Interpretation of the New X-ray/$\gamma$-ray Pulsars
Session 19 -- Rossi Prize Lecture
Oral presentation, Monday, 30, 1994, 11:40

## [19.02] Interpretation of the New X-ray/$\gamma$-ray Pulsars

J.P. Halpern (Columbia U.)

The identification of the $\gamma$-ray source Geminga as a rotation-powered pulsar breaths new life into several of the oldest and most difficult problems in high-energy astrophysics. Among these are 1) the interpretation of the unidentified $\gamma$-ray sources in the Galactic plane, 2) the location and physics of $\gamma$-ray emission in rotation-powered pulsars, and 3) the study of magnetized neutron star atmospheres and cooling interiors via their thermal soft X-ray emission. Geminga is the first pulsar which is undetected in the radio. Apart from this unsurprising fact, Geminga is neither unique nor unusual. Rather, it is the prototype of a new class of pulsars whose X-ray and $\gamma$-ray properties are similar, and which have already afforded great progress in understanding the aforementioned issues. The discovery that Geminga and other middle-aged pulsars are capable of channeling a large fraction of their spin-down power into $\gamma$-rays bolsters the hypothesis that most of the unidentified $\gamma$-ray sources in the Galactic plane are pulsars, many of which could be radio-quiet. The high $\gamma$-ray efficiencies of Geminga and PSR 1055--52, together with their large soft X-ray modulation, supports the model in which $\gamma$-rays are generated in the outer magnetosphere of a dipole which is nearly orthogonal to the spin axis. The thermal X-ray emission is of special importance because it is the only source of information about the surface magnetic field geometry. All the soft X-ray pulsars for which high quality data exist have single-peaked profiles, which argues against a simple centered dipole.
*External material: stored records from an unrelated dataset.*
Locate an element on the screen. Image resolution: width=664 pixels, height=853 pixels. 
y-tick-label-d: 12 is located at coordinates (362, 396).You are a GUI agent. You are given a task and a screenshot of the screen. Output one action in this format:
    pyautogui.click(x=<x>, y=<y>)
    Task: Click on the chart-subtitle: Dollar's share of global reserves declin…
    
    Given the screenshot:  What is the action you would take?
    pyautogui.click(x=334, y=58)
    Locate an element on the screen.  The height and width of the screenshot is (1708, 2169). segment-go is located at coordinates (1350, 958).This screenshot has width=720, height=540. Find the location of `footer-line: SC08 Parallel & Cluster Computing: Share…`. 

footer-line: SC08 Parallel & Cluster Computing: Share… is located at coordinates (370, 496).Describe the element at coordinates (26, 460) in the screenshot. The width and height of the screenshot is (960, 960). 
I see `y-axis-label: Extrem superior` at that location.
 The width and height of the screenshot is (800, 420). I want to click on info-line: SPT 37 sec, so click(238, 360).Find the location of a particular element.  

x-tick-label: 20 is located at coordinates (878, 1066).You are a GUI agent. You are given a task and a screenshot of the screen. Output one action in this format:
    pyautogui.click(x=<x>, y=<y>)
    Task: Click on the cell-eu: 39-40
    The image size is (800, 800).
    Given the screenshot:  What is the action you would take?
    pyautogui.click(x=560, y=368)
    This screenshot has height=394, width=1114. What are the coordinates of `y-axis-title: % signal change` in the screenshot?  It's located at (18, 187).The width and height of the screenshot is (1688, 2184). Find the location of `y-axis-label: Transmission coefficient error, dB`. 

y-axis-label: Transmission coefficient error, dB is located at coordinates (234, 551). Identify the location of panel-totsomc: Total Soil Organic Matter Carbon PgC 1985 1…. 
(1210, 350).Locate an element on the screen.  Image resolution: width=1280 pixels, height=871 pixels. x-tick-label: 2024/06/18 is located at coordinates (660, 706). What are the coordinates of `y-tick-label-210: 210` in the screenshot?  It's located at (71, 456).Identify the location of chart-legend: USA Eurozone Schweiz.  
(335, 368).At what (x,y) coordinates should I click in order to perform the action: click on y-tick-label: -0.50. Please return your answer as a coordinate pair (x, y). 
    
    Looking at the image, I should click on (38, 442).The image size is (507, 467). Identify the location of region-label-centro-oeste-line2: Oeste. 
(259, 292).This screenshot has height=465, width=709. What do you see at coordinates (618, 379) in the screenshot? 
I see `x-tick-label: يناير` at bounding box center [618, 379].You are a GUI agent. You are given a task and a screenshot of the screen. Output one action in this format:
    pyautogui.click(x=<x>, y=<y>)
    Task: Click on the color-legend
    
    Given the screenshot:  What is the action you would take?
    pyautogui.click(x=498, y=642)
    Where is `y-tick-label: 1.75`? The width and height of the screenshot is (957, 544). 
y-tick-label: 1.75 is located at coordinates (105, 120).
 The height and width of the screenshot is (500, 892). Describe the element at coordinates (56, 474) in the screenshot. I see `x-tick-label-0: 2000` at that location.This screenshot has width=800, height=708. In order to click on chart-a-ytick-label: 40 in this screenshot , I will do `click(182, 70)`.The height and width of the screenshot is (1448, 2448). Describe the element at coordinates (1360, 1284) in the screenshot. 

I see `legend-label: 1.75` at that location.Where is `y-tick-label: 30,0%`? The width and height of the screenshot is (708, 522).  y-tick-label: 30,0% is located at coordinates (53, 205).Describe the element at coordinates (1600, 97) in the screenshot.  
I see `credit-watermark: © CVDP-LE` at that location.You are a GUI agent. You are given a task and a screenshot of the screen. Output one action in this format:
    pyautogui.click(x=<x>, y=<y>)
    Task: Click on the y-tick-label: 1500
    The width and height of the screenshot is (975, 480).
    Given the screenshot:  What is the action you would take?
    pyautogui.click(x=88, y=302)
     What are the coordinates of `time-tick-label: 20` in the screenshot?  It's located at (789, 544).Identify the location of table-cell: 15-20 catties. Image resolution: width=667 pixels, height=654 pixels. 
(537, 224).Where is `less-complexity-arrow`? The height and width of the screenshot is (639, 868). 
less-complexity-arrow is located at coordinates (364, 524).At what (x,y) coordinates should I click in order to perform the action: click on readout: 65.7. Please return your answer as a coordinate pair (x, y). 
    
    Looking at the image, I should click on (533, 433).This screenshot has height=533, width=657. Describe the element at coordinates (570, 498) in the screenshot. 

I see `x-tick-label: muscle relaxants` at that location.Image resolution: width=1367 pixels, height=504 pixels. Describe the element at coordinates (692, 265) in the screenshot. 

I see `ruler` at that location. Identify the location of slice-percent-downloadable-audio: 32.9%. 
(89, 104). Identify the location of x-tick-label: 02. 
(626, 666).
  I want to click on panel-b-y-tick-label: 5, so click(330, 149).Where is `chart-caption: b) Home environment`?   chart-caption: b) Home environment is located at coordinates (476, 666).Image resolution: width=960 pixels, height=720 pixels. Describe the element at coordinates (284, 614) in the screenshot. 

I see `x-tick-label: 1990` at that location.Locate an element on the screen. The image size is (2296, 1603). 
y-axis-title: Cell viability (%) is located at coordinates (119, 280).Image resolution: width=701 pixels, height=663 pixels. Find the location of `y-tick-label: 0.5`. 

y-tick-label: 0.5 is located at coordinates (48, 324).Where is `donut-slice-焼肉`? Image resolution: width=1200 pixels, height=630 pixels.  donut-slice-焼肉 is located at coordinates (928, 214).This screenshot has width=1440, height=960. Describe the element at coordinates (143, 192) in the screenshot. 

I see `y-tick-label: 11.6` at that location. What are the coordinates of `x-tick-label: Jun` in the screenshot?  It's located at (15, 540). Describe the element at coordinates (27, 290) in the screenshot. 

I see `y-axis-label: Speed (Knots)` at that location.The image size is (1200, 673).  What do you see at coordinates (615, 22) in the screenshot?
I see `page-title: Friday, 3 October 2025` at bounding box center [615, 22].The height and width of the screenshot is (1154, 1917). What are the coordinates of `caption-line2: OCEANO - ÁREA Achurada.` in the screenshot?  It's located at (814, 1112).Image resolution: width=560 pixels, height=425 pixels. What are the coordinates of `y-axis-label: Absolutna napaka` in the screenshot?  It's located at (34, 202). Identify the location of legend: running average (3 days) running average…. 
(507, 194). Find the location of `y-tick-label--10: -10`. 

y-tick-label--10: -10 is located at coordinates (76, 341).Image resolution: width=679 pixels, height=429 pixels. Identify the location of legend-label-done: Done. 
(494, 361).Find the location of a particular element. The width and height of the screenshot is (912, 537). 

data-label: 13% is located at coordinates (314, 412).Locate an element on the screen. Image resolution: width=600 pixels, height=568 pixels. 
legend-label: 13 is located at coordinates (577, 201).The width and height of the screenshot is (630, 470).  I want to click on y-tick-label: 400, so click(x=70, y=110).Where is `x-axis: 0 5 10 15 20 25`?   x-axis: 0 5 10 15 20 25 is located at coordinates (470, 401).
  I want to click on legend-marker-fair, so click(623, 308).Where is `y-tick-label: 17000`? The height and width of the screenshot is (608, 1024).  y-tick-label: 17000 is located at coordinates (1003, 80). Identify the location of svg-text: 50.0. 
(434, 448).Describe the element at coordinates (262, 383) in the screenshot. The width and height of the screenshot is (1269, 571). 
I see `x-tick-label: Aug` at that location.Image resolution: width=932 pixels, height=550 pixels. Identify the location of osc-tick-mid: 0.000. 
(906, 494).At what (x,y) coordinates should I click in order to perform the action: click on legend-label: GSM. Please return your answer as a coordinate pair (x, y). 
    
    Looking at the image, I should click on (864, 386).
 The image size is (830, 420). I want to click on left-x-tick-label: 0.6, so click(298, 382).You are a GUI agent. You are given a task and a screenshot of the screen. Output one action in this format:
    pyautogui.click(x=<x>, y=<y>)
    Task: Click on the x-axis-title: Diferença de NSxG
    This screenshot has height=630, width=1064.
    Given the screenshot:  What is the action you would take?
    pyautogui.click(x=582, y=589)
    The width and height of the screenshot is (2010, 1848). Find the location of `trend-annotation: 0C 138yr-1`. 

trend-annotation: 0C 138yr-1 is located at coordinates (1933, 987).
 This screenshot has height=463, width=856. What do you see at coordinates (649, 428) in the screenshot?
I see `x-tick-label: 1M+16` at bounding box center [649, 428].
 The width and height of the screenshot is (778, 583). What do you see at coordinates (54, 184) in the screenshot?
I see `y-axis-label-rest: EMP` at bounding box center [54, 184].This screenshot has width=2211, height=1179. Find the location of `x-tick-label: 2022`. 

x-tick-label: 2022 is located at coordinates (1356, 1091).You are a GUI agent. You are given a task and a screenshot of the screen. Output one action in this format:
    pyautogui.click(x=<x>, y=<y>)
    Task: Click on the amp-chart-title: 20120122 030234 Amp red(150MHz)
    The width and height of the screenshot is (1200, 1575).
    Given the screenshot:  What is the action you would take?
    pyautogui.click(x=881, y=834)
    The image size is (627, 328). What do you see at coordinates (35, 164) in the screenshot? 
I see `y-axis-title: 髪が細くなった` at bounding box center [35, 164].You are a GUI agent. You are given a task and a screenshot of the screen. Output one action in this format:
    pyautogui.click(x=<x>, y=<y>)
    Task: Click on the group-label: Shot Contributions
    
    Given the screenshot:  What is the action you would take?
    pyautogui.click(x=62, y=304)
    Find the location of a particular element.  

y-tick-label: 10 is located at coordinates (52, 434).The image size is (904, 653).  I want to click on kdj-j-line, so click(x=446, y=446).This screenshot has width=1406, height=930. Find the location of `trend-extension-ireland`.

These same pulsars have an additional, tiny region of hotter thermal emission which can be interpreted as the open field line polar cap which is heated by particles flowing inward from the magnetosphere accelerator. Beyond the simplest blackbody interpretation of these data, magnetic effects on the opacity can modify the emergent spectra, and circumstellar resonant scattering can shape the pulse profiles. Recent observations and theories of these phenomena will be reviewed.